La gageure était pourtant, on s’en doute, d’envergure tant l’écriture de Michel Simonot est singulière, chant hoqueté de douleur et de rage – hurlement –, ni poème, ni récit, encore moins parole qui se voudrait théâtrale, mais une sorte de coulée sans cesse contrariée, en constante reprise ; une respiration au bord de l’extinction mais que personne ne saurait faire taire.

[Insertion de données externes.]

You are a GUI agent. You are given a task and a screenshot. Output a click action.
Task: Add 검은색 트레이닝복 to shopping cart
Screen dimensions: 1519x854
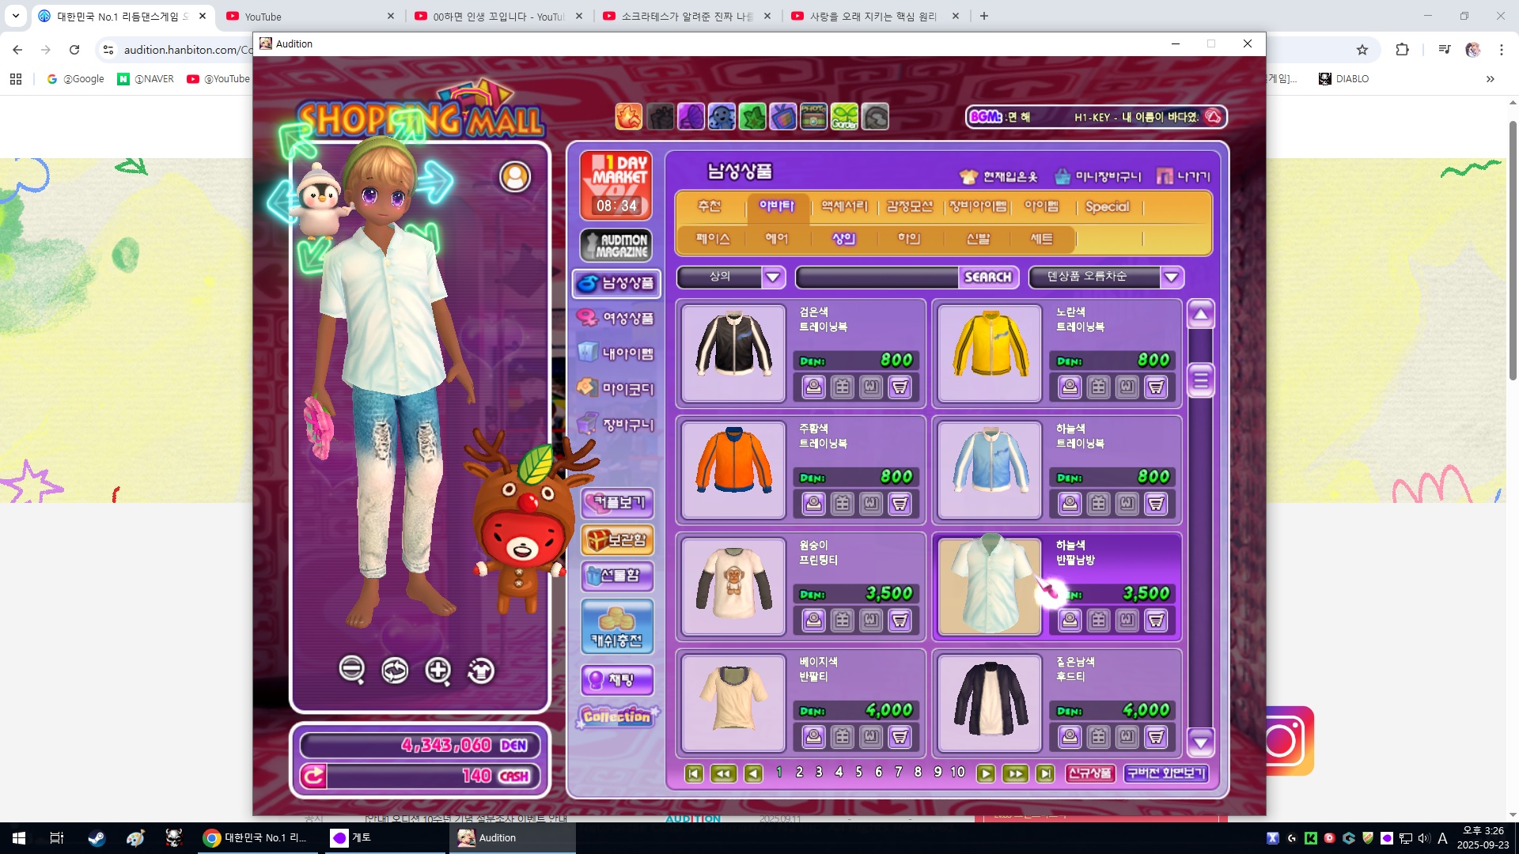pos(900,387)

À consulter le parcours professionnel (depuis maintenant près de quinze ans) de Nadège Coste, l’évidence saute aux yeux : de Jon Fosse à Michel Simonot, en passant, entre autres, par Sarah Kane, Gilles Deleuze (et son Abécédaire), Philippe Malone ou encore Fabien Arca, c’est bien du côté de la langue, encore et toujours, que la metteure en scène œuvre. Sans doute fallait-il d’ailleurs ce parcours pour aboutir à ce point culminant qu’est son travail sur Traverser la cendre, une œuvre qu’elle porte à son point d’incandescence en raison de sa maîtrise de chacun de ses éléments (direction d’actrice, scénographie, lumières, son…). Sa direction de l’actrice, en ce point, est emblématique, elle relève d’ailleurs plus d’un parcours commun, d’une parfaite entente de lecture dans une intensité jamais démentie, état de tension toujours maîtrisée, corps et âme. Ce que réalise Laëtitia Pitz sur le plateau qu’elle parcourt en ses quatre points cardinaux en des trajectoires rectilignes, comme si elle tentait de quadriller l’espace d’un monde en pleine déréliction pour arracher la langue à ce qui ne serait qu’une simple lecture présentée en début de spectacle, alors qu’assise à une table elle entre comme par effraction dans l’univers, ou ce qu’il en reste, de l’auteur, pour en explorer chaque recoin. Avant qu’elle n’arpente l’espace proposé et agencé par Nadège Coste et qu’elle ne poursuive cette tentative dans la vibration maîtrisée de son corps.
C’est là en une heure de temps l’incontestable révélation d’une metteure en scène, Nadège Coste, et la confirmation du talent d’une actrice, Laëtitia Pitz au service de l’écriture d’entre les morts de Michel Simonot.